**Records supplied:**
*-*-*

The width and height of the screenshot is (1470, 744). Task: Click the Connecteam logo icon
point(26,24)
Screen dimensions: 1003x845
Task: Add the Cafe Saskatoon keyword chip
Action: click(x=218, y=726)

*-*-*

**Task brief:** Take the entries and copy them out exactly.

**Result of this exercise:**
The width and height of the screenshot is (1470, 744). Task: Click the Connecteam logo icon
point(26,24)
Screen dimensions: 1003x845
Task: Add the Cafe Saskatoon keyword chip
Action: click(x=218, y=726)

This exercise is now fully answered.